We can now determine the min sample size.
Plug in z = 1.645, sigma = 8, and E = 2
n = (z*sigma/E)^2
n = (1.645*8/2)^2
n = 43.2964
n = 44

You may be wondering if I made a typo when I went for n = 44 instead of n = 43.
Surely 43.2964 is closer to 43 than it is to 44, so why did I round up?

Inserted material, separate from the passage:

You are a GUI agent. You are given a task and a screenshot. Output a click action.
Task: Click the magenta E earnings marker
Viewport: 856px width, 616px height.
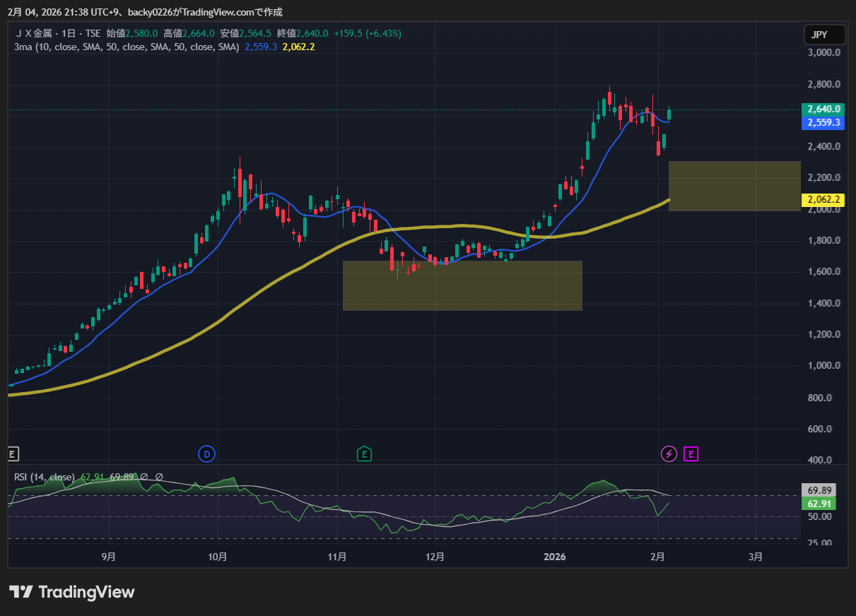(691, 454)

Let's see what happens if n = 43
E = z*sigma/sqrt(n)
E = 1.645*8/sqrt(43)
E = 2.00688118557708
we're over the target goal of E = 2, when instead we want to be landing *exactly* on 2 itself or get smaller than it.
This is what it means to have the error "within 2 ounces" i.e. "2 ounces or smaller".

Now try n = 44
E = z*sigma/sqrt(n)
E = 1.645*8/sqrt(44)
E = 1.98394464732169
we don't land on 2 itself, but this result is smaller than it.
So we have found the smallest sample size needed such that 0+%3C=+E+%3C=+2

In short, we always round UP to the nearest integer when it comes to minimum sample size problems.